**Exercise A**
In the text below on O-antigen gene clusters in V. cholerae serogroups, which two serogroups shared the highest number of homologous genes?
**Exercise B**
Please pick up the text below on O-antigen gene clusters in V. cholerae serogroups after its last sentence and continue writing it.

**Page extract**
Table 1 Detailed information for the selected strains
Fig. 1
figure 1

Average nucleotide identity scores for the whole genomic sequences of the selected strains

Organization of the O-PS gene cluster and sharing among the 18 serogroups

The genes relating to O-PS biosynthesis were predicted in the genomes of the selected strains. All the genetic regions in the O-PS were flanked by gmhD and rjg. The O-PS gene clusters for the strains used in this study are listed in Fig. 2a. These clusters showed vast differences among the serogroups. The detailed information for each gene, such as its position in the O-PS genetic regions and the functional annotations of the genes, are listed in Additional file 1. The number of genes within the clusters ranged from 16 to 48. Both serogroup O159 strains had 48 ORFs within their O-PS gene clusters, while the O170 strain had 38. Through use of a homologous relationship analysis with all the O-PS genetic regions from the different serogroups, 405 homologous gene clusters were found in the 18 serogroups (Fig. 2b). These homologous genes may comprise the organized and functional gene pool for O-PS synthesis in V. cholerae. As O1 and O139 are the only two serogroups that can cause cholera epidemics, we examined the O-antigen genes in O1 and O139 that are present in the other serogroups. A three-gene sub-cluster in serogroup O1, which contains the genes encoding a polysaccharide biosynthesis protein, an NAD-dependent dehydratase and the lipid carrier UDP-N-acetylgalactosaminyltransferase, were also found to exist in eight serogroups (Fig. 2), suggesting they may have functional relevance. For the O-PS genes from serogroup O139, seven other serogroups had one or two homologous genes, whereas O170 shared 13 homologous genes with O139, covering two sub-clusters (Fig. 2). O159 shared three gene homologs with O139, annotated as ADP-L-glycero-D-manno-heptose-6-epimerase, transposase and conserved hypothetical protein.

Fig. 2
figure 2

a. Structure of the O-PS gene clusters in the different serogroups. Serogroup O1 genes are marked in blue and serogroup O139 genes in red. Their homologous genes in the other serogroups are also marked in the corresponding colors. b. Two-dimensional hierarchical clustering of the representative strains with respect to the homologous genes from all the O-PS genetic regions

A relationship network for the different serogroups based on homologous gene sharing was constructed. The width of links was proportional to the number of shared O-antigen synthesis genes (except the flanking genes, rgj and gmhD). Our 2-dimensional hierarchical clustering and network analysis revealed the global O-antigen region similarity levels between the different serogroups (Figs. 2b and 3a). The highest number of homologous genes was shared by O65 and O80. Several serogroup pairs (O115/O37, O170/O139, and O12/ O39) shared large numbers of homologous genes. The distribution of the homologous genes shared by any two serogroups is shown in Fig. 3b. The distribution was found to display a typical power-law distribution. Most serogroup pairs shared relatively few homologous genes, with a few sharing more of these genes. This distribution further confirmed the diverse sources from which the O-PS gene cluster arose. Collectively, these results indicate that there is great diversity in the O-antigen gene cluster among the serogroups.

[Stored items from a collection]

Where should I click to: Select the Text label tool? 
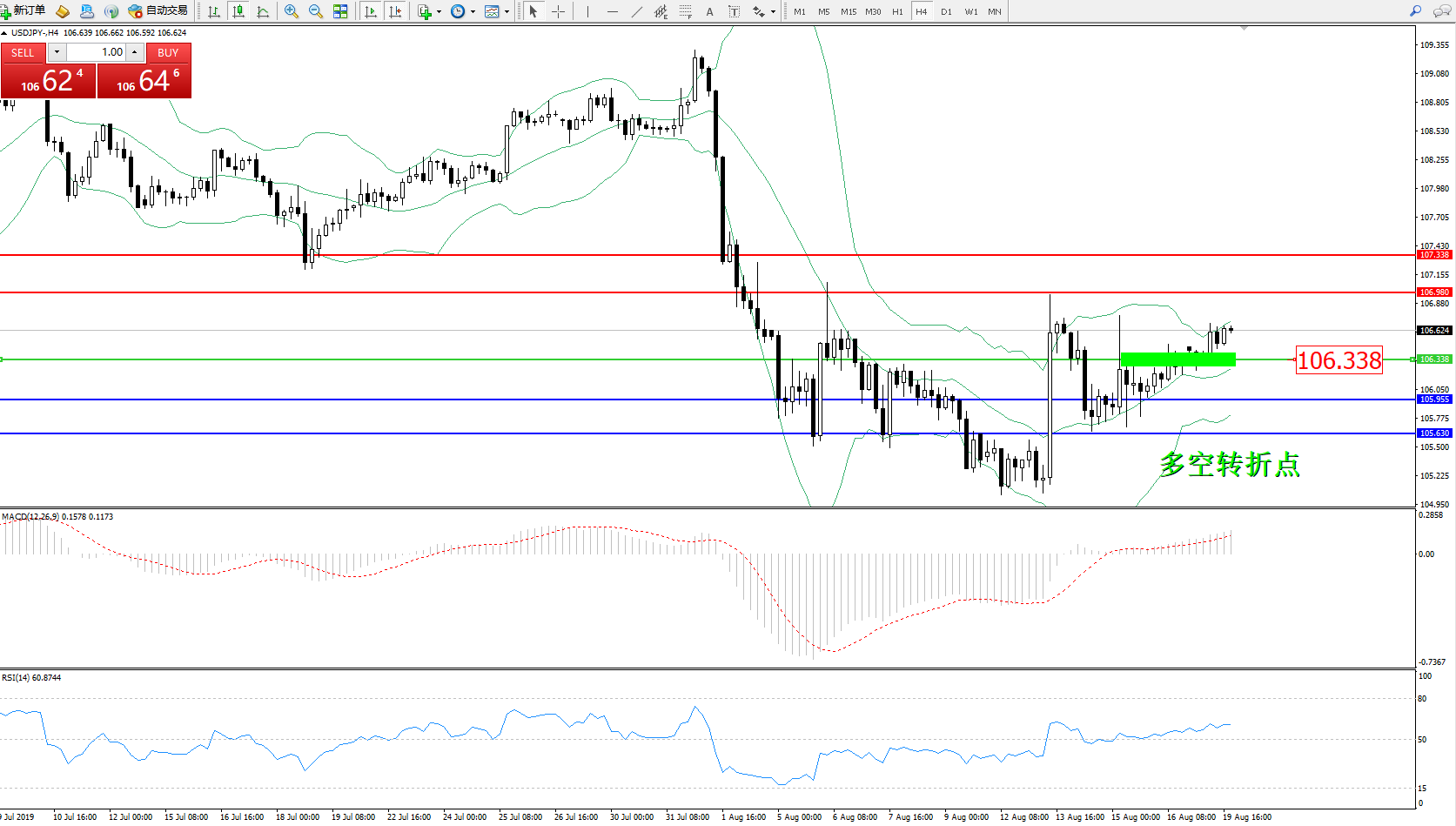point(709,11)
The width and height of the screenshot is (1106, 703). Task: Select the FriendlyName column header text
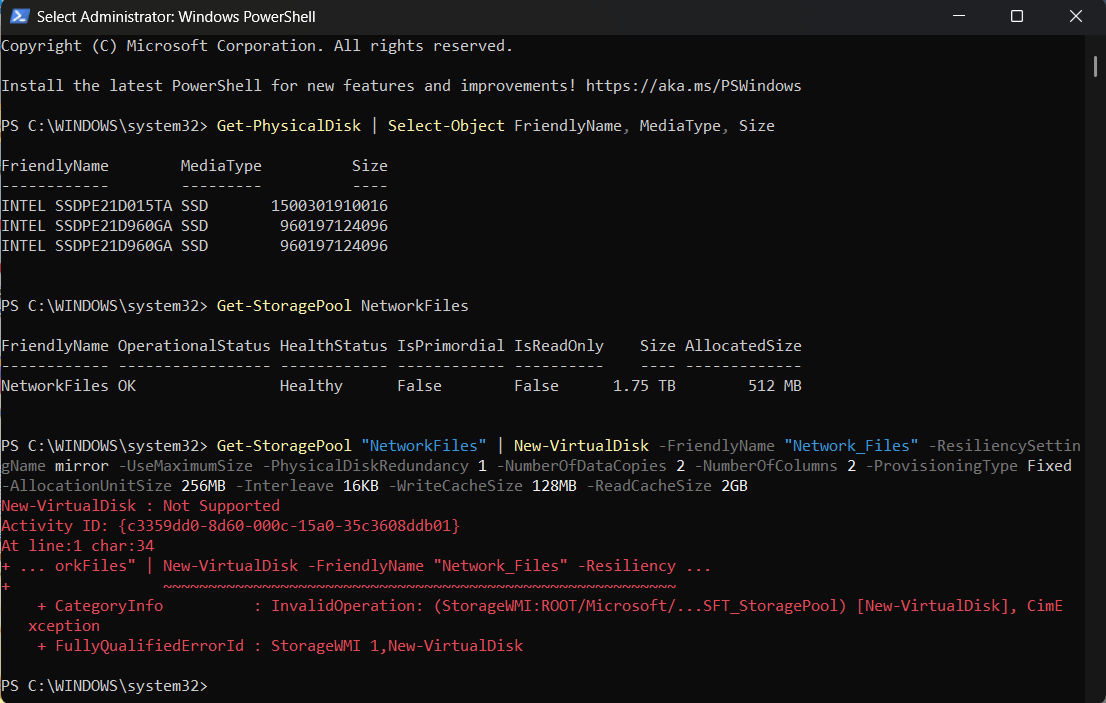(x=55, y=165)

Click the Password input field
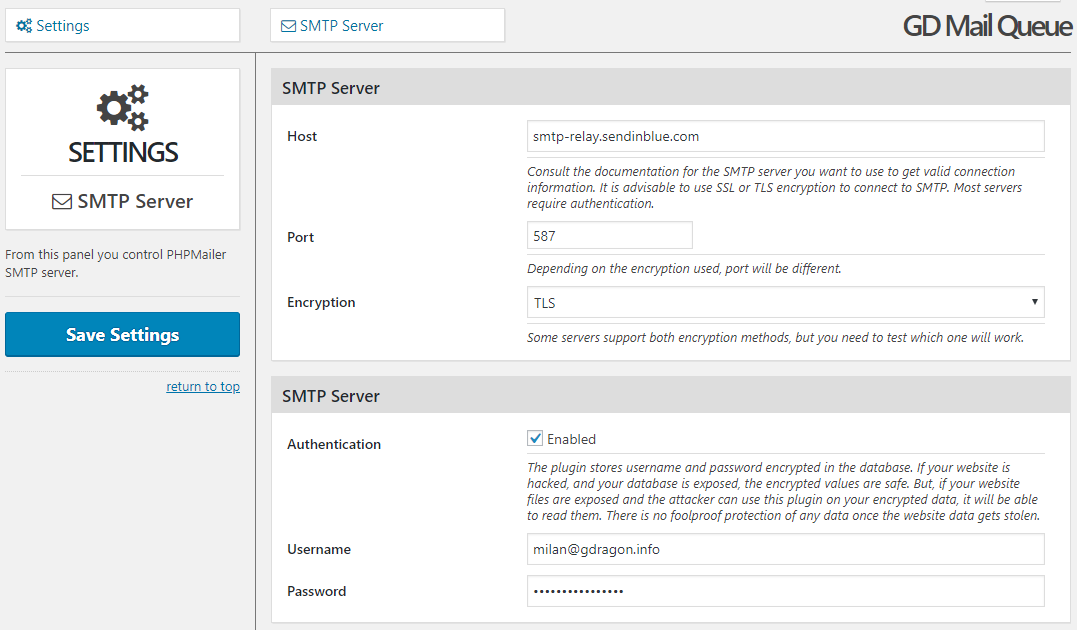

**Answer space A**
O65 and O80

**Answer space B**
Fig. 3
figure 3

a. Relationship network for different serogroups based on homologous gene sharing. b. Distribution of the number of serogroups shared by any homologous gene. c. Relationship network for the different serogroups and their genes in the O-PS genetic regions

We also constructed a relationship network for the different serogroups and their O-PS genes. The results of this network analysis revealed the detailed distribution of the homologous gene clusters in the different serogroups (Fig. 3c). Several genes were widely distributed across several serogroups, such as UDP-N-acetylgalactosaminyltransferase, NAD-dependent dehydratase and nucleoside-diphosphate sugar epimerase. The detailed annotation and distribution of the homologous genes in the different serogroups are listed in Additional file 2.

Coevolutionary analysis of the O-PS gene clusters and the core genomes of the strains

To determine whether the O-PS gene clusters from the serogroups have co-evolved with the core genomes from these groups, a neighbor-joining (NJ) tree was constructed based on all the core genes from the strains used in this study (Fig. 4a). The seventh-pandemic O1 strains and the toxigenic O139 strain clustered together in the NJ tree. The Indian O65 strain (981–75) also shared a genetically close relationship with the epidemic strains. A closer cluster comprising the toxigenic O1 classical biotype strains and the Sudan outbreak serogroup O37 strain was identified. Other non-O1/non-O139 strains and one non-toxigenic O1 strain (A215) differed extensively from the clusters containing the toxigenic strains. Two O159 strains clustered with O39, and O170 clustered with O89 and O144. From the gene tree (Fig. 4b), O170 also clustered with O89 and O144 strains, while O159 clustered with O1 (A215) and O27, thus revealing an inconsistent topology in the NJ tree.

Fig. 4
figure 4

a. Neighbor-joining tree for representative V. cholerae strains including serogroups O159 and O170. b. Gene tree for representative V. cholerae strains with respect to the homologous genes from all the genomes

The NJ tree and gene tree for the various serogroups was strikingly different to the O-PS gene tree (Fig. 2b). Therefore, we developed a method to quantitatively describe these differences. First, we sampled one representative strain from each serogroup, and then computed the pair-wise distances for all of the sampled strains. Therefore, for one strain (A), we picked the strain (B) with the nearest genetic distance in terms of the O-antigen region. We then ranked all the strains according to their distances to A for the whole-genome phylogeny and found the rank of B. Finally, we obtained a rank for each serogroup. The mean rank was 17.56 for the comparison between the core genes and the O-PS genetic regions. The mean rank decreased to 14.47 for the comparison between the pan-genes and the O-antigen regions. Compared with the core genes, the pan-genes had slightly increased (p = 0.2176, t-test) evolutionary consistency with the O-PS genetic regions. Based on the pair-wise distances, two pairs of serogroups showed consistent relationships between the core gene-based and the O-PS genetic region-based distance, they were O12_1587/O14_MZO-2 and O12_1587/O39_AM-19,226; and two serogroup pairs showed consistent relationships between the pan gene-based and the O-PS genetic region-based distance, they were O39_AM-19,226/O12_1587 and O115_523–80/O37_V52 (data not shown).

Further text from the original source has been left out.